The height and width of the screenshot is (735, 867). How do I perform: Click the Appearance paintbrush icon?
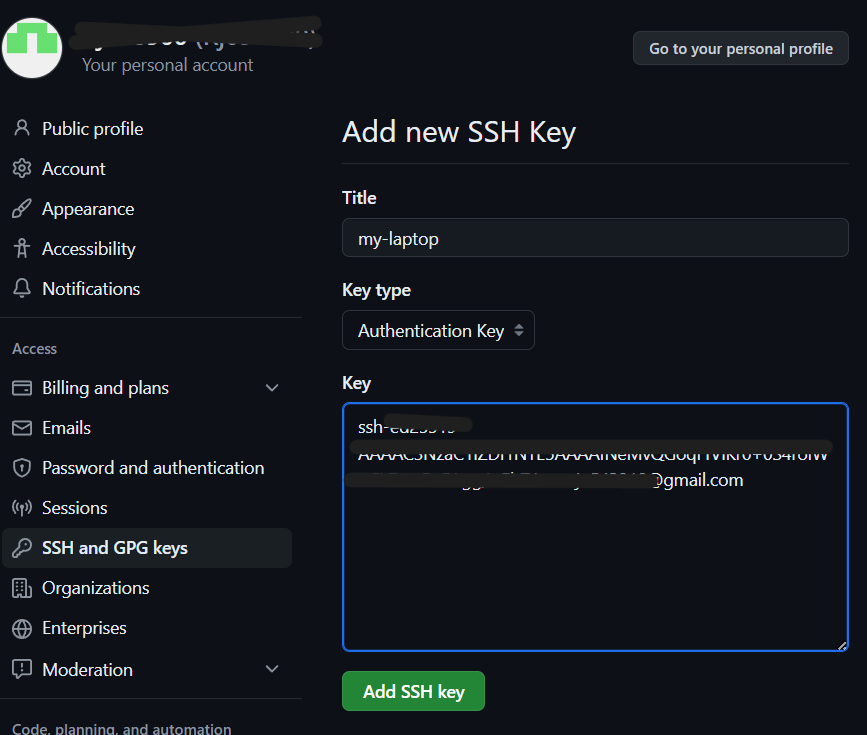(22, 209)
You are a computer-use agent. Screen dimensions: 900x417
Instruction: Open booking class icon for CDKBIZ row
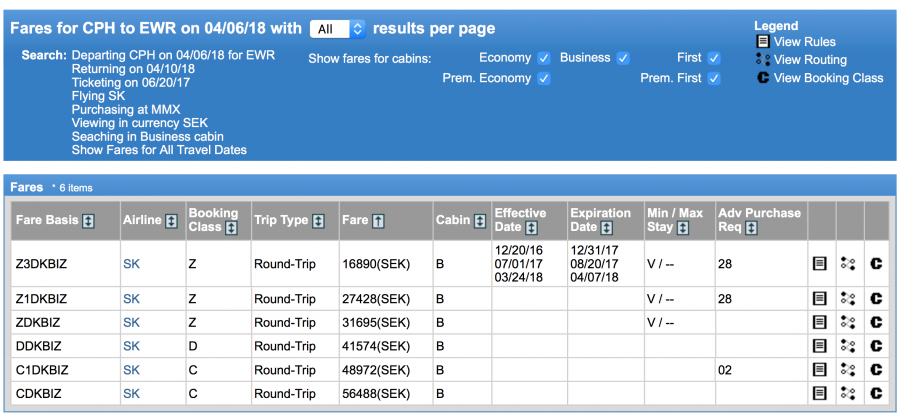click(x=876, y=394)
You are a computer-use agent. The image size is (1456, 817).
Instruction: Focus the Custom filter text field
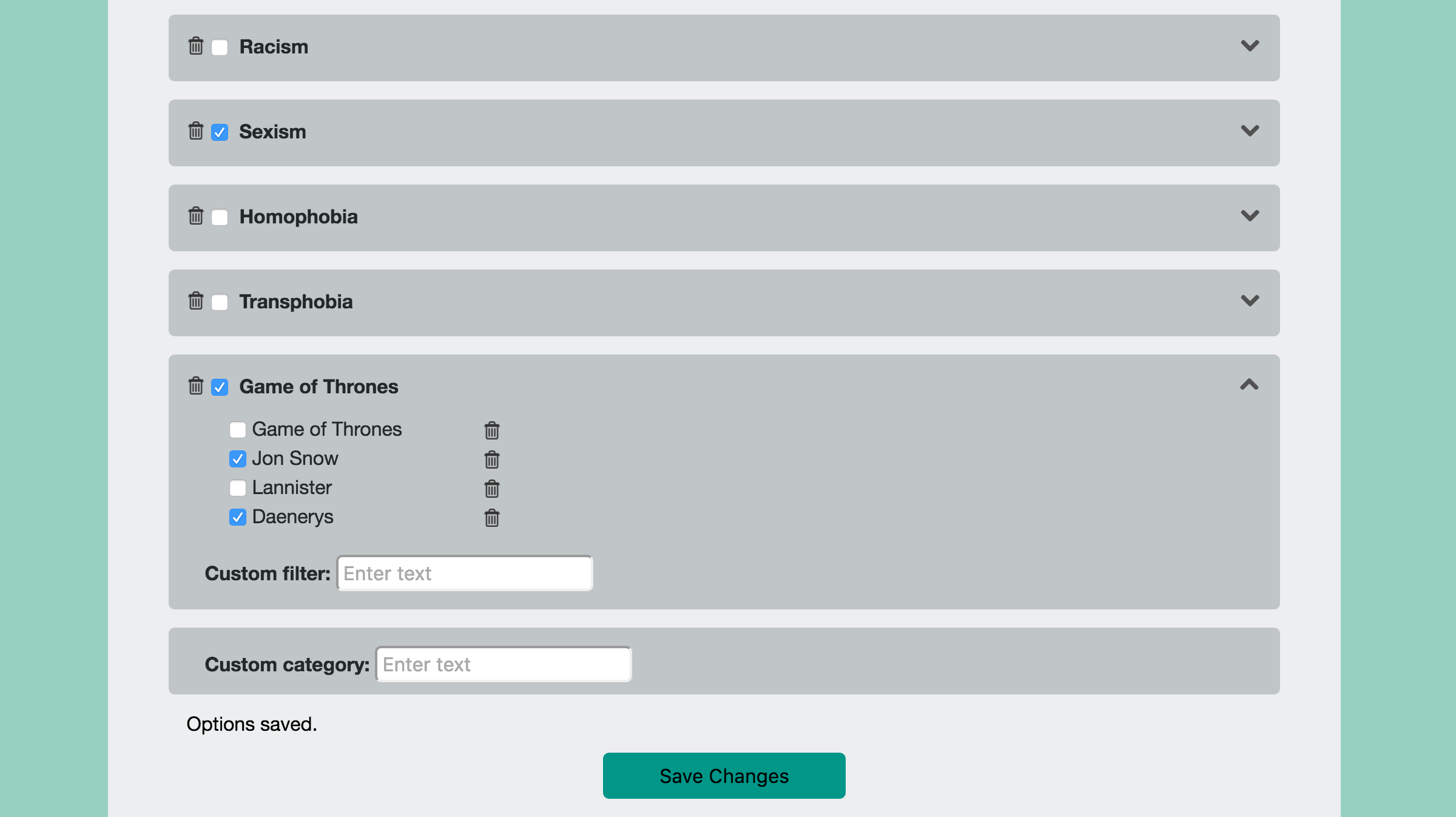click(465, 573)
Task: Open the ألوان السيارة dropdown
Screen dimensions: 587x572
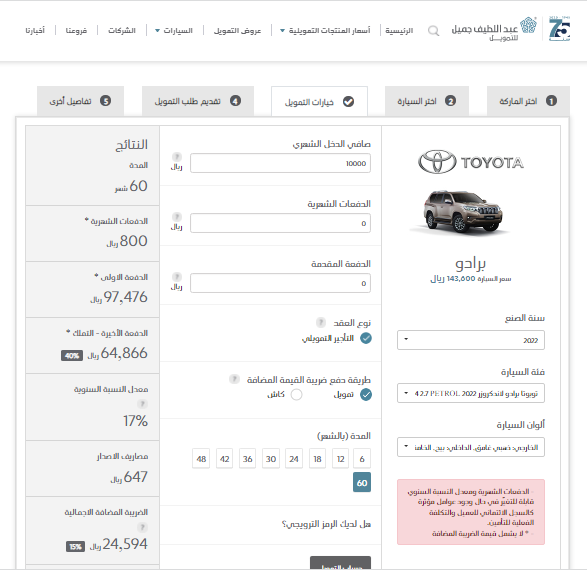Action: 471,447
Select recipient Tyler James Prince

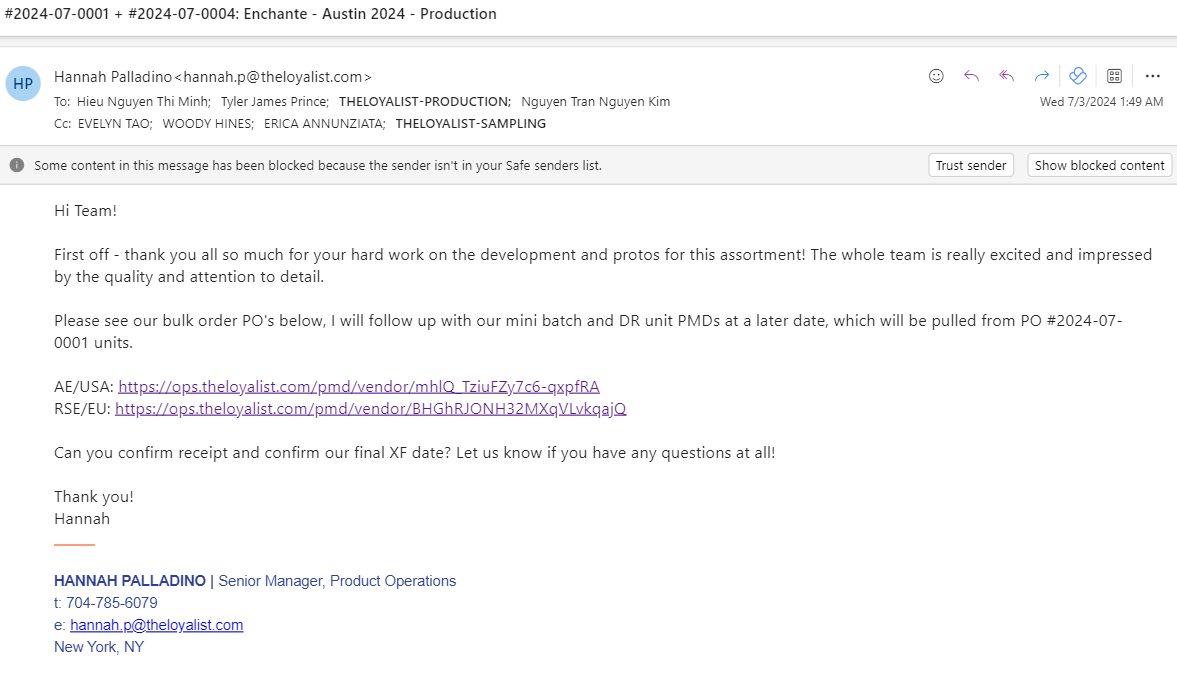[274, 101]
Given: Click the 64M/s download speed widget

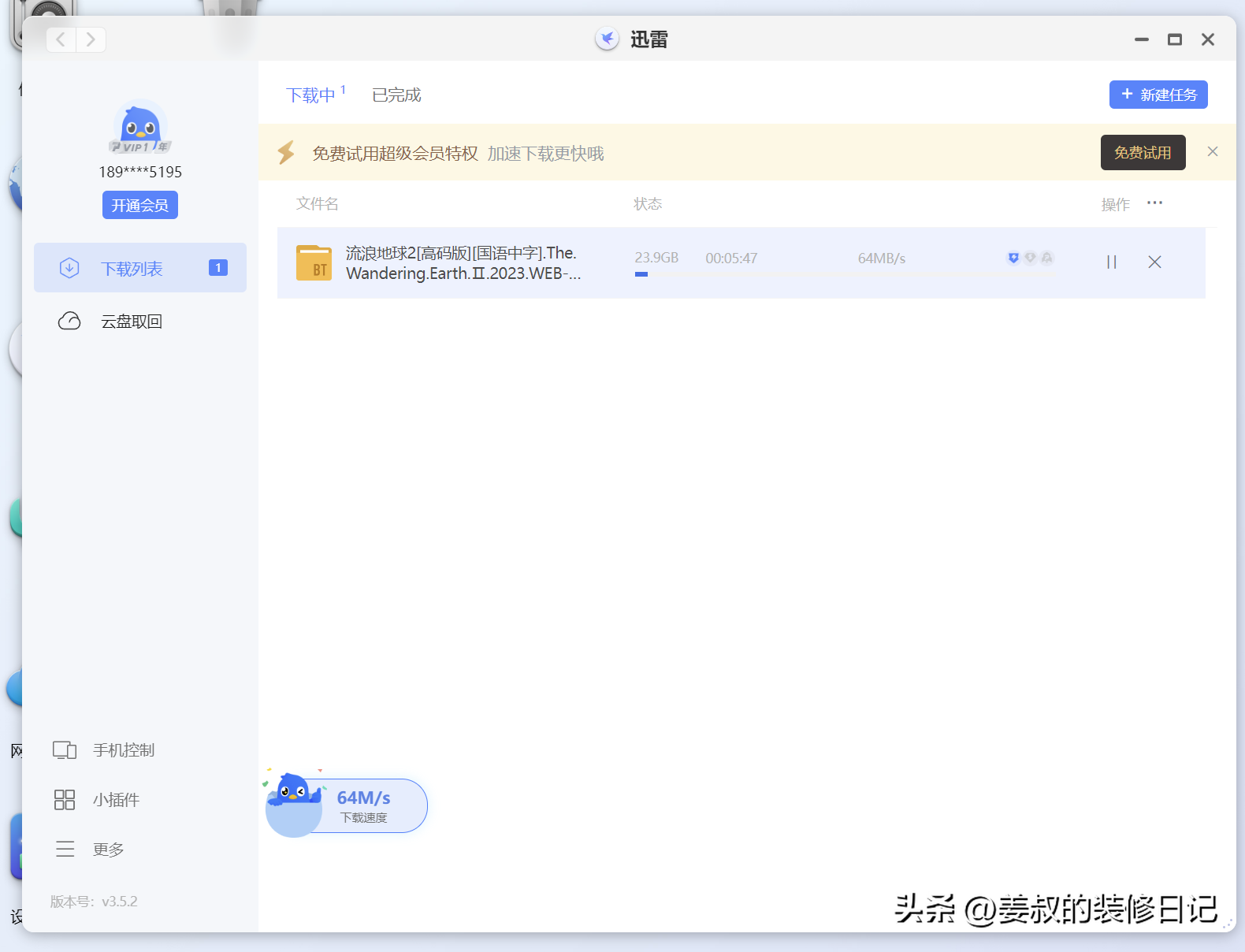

▶ _THE PROBLEM_: Rewrite the lines from the one containing "Select recipient Tyler James Prince" down through the last line, changing "download speed" to "upload speed" and keeping everything else the same. Leave the pictures out of your answer.

▶ _SOLUTION BELOW_:
Select recipient Tyler James Prince

[274, 101]
Given: Click the 64M/s upload speed widget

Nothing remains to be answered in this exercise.